*** Materials provided Section Begins ***

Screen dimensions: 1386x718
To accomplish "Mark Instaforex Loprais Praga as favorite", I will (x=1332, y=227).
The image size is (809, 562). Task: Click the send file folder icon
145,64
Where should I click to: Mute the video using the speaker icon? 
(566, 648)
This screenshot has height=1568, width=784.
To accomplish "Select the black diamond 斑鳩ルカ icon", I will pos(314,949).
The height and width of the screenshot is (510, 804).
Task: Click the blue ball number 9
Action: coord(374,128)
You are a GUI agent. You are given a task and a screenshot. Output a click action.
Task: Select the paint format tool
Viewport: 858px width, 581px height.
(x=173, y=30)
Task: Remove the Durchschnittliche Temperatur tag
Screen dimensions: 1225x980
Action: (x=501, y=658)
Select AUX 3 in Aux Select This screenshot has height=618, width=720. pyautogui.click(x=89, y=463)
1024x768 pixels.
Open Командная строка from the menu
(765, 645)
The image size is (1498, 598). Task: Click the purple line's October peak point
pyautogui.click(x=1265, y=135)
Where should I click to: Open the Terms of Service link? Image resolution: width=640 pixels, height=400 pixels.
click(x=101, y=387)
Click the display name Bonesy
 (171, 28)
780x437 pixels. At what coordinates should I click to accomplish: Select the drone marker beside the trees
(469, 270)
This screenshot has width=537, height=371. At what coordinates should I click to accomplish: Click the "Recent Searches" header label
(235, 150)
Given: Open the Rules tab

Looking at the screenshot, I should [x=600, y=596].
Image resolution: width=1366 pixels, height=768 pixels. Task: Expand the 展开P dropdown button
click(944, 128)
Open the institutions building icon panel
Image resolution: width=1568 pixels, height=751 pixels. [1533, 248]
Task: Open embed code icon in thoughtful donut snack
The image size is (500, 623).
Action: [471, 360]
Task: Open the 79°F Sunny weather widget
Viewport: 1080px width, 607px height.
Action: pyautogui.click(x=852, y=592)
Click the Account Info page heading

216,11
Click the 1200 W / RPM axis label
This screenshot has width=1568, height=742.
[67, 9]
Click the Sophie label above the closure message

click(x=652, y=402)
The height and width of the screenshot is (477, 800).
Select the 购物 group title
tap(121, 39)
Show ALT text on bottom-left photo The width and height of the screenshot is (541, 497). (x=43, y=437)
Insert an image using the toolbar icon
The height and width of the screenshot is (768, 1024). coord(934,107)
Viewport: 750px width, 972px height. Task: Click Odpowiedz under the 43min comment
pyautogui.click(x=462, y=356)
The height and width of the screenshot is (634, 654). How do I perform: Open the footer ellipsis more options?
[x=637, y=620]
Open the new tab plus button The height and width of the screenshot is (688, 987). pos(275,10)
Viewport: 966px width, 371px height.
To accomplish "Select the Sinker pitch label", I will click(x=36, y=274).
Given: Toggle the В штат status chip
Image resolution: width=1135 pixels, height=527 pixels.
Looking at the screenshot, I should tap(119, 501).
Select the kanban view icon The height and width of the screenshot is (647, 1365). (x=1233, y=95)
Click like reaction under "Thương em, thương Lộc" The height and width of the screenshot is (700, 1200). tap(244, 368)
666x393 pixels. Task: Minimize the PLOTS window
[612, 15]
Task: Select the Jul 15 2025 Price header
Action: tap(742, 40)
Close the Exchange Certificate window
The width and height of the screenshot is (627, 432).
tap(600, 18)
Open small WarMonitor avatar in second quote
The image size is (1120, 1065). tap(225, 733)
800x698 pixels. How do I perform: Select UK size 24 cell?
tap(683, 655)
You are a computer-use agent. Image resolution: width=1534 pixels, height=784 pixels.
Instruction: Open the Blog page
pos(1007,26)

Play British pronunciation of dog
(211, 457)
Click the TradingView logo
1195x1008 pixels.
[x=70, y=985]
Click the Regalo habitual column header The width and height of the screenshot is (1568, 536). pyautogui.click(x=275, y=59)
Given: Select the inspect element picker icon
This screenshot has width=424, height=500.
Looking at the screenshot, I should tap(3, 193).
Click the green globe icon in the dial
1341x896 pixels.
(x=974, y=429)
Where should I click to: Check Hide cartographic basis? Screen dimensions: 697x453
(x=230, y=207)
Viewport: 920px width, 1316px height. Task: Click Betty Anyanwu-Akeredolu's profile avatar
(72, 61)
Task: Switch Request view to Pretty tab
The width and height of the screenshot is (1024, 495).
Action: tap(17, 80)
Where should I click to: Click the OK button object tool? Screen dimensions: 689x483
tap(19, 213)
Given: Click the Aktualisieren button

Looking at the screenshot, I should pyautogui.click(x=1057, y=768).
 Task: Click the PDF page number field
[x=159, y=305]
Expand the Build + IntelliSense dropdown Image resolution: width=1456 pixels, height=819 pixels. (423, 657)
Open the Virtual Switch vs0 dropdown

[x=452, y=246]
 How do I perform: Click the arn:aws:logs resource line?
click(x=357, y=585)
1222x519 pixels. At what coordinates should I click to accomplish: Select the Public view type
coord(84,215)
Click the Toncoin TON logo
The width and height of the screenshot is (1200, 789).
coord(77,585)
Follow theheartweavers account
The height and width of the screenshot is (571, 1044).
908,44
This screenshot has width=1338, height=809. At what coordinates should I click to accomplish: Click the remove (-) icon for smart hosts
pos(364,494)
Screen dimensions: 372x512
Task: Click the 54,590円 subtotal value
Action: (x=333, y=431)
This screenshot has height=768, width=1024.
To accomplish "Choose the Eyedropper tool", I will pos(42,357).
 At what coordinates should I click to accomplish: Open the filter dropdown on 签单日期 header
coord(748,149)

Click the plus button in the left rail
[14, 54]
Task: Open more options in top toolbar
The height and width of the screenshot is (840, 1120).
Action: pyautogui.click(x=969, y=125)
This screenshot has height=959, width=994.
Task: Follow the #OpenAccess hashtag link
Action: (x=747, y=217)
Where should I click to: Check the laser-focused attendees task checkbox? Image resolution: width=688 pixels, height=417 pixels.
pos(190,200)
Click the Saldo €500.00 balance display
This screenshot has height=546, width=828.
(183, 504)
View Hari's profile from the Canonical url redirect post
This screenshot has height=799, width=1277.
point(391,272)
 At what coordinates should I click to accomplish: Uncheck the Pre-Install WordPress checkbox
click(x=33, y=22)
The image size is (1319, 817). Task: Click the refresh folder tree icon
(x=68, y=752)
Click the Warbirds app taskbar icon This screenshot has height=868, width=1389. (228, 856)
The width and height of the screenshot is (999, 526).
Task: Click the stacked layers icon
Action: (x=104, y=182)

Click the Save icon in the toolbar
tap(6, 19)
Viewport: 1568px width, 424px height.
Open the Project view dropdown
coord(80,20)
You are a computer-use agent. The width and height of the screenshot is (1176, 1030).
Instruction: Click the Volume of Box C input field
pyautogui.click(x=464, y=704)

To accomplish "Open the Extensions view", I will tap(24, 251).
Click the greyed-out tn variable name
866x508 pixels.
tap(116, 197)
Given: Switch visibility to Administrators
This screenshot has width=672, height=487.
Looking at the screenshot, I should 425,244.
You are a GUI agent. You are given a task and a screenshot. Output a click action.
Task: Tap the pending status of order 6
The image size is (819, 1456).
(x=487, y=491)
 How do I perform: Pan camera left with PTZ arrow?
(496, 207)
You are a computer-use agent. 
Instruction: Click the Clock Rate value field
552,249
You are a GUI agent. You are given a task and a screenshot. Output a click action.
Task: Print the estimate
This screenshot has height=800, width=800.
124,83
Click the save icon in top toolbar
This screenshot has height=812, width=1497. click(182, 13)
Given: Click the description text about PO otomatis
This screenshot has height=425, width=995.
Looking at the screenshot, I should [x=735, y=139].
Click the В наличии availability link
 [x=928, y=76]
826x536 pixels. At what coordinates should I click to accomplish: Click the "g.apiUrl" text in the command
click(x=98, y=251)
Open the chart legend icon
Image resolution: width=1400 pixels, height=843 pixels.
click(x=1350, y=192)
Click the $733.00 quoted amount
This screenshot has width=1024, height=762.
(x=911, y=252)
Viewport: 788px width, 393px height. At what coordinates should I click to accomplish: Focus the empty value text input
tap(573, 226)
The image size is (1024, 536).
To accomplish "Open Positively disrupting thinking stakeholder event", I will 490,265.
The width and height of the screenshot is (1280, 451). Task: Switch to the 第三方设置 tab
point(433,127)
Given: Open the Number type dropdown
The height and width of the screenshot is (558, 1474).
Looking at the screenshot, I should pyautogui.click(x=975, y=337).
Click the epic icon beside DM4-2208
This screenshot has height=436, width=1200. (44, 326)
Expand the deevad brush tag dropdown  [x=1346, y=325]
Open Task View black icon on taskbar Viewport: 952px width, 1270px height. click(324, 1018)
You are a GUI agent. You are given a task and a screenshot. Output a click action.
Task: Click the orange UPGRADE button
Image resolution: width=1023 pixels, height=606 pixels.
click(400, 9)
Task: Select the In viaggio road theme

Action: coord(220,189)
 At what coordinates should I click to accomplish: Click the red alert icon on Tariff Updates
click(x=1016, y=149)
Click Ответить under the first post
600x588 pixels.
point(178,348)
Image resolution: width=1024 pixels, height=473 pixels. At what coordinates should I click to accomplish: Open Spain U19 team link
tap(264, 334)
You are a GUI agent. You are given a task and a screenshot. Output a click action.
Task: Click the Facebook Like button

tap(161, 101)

*** Materials provided Section Ends ***

— Requirement —
Copy from the entries only those lines that hold the word "computer".

— Task response —
You are a computer-use agent. Image resolution: width=1534 pixels, height=784 pixels.
You are a computer-use agent. The width and height of the screenshot is (1176, 1030).
You are a computer-use agent. 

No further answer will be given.